____ Reading passage
There's a piece of unusual testimony, taken from a memoir written by Richard Hess. He's describing the Battle of Corregidor, which took place 61 years ago in the Philippines.
"They finally got us down to the beach. There was the white hospital ship a mile offshore. The Japanese started machine-gunning the LCI [landing craft infantry] as we were about half-loaded. Someone on the LCI said, 'Hurry up, let's go.' I was the last guy. Someone said, 'Let's go, that guy's dead.' They were about 150 feet away. I raised my good arm to let them know I wasn't dead."
The writing, though clipped and in need of editing, is riveting in its unsentimental portrayal of events.
That's the point of www.memoryarchive.org, an "encyclopedia of memories" written entirely by amateurs.
A few weeks ago, after NOW published my article defending the philosophy of Wikipedia, the online encyclopedia anyone can edit, I got a message from Marshall Poe, a staff writer at the Atlantic Monthly, describing his new project archiving memoirs structured as a 'wiki' a website that anyone can edit.
"We usually think of history in terms of nations, wars and politics," writes Poe from his new home in Ann Arbor, Michigan. "I want to capture significance wherever people found it in their personal experiences: families, schools, churches, towns or cities."
________
____ Dataset
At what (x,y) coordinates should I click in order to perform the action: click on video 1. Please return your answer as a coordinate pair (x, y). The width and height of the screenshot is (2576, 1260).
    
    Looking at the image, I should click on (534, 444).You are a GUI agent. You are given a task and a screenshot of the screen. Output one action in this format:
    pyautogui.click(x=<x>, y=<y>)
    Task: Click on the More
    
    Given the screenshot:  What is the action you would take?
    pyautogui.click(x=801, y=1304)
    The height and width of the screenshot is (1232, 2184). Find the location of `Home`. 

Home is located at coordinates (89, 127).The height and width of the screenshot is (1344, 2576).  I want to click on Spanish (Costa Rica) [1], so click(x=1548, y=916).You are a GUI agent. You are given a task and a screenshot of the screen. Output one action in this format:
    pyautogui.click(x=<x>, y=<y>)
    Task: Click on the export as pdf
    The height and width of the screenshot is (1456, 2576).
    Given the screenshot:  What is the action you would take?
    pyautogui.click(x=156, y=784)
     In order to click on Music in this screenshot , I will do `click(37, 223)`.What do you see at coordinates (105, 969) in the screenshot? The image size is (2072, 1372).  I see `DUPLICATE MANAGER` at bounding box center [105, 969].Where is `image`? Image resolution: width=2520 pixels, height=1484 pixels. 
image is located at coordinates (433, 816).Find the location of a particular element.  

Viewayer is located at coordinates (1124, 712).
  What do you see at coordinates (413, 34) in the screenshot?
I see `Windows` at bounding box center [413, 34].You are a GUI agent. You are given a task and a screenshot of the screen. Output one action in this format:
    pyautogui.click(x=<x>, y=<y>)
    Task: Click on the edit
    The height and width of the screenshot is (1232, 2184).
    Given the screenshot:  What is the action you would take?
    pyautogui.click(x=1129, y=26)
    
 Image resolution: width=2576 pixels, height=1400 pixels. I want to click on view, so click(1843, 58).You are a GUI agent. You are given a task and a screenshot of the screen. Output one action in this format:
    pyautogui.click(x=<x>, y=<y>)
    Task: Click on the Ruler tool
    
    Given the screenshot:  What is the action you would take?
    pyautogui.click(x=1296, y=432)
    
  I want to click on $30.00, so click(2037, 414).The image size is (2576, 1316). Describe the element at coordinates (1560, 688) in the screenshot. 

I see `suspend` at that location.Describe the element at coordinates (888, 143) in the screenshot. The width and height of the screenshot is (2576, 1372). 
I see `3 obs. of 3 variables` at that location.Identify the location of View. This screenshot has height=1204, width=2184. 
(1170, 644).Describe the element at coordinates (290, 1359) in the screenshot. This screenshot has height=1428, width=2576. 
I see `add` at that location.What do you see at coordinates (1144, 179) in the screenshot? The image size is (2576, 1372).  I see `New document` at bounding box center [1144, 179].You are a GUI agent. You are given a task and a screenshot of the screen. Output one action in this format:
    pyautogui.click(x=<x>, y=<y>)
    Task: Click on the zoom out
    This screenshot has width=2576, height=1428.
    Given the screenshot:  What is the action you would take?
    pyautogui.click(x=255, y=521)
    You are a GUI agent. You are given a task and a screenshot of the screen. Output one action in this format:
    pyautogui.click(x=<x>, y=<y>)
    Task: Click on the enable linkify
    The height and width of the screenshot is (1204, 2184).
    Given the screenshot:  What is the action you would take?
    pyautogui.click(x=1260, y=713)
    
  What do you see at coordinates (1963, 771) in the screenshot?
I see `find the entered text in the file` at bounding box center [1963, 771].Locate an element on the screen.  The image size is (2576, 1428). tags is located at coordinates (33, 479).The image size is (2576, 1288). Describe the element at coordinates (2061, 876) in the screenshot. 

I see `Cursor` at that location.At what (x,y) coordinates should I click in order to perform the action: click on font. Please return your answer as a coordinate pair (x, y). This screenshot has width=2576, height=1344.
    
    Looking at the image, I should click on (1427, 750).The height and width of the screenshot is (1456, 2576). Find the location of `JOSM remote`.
________
* Work order 1 *
From the memory archive article, list the personal experiences where, according to Poe, people found significance.
* Work order 2 *
Copy the memory archive article word for word from "There's a piece" to "portrayal of events.".

* Response box 1 *
families, schools, churches, towns, cities

* Response box 2 *
There's a piece of unusual testimony, taken from a memoir written by Richard Hess. He's describing the Battle of Corregidor, which took place 61 years ago in the Philippines.
"They finally got us down to the beach. There was the white hospital ship a mile offshore. The Japanese started machine-gunning the LCI [landing craft infantry] as we were about half-loaded. Someone on the LCI said, 'Hurry up, let's go.' I was the last guy. Someone said, 'Let's go, that guy's dead.' They were about 150 feet away. I raised my good arm to let them know I wasn't dead."
The writing, though clipped and in need of editing, is riveting in its unsentimental portrayal of events.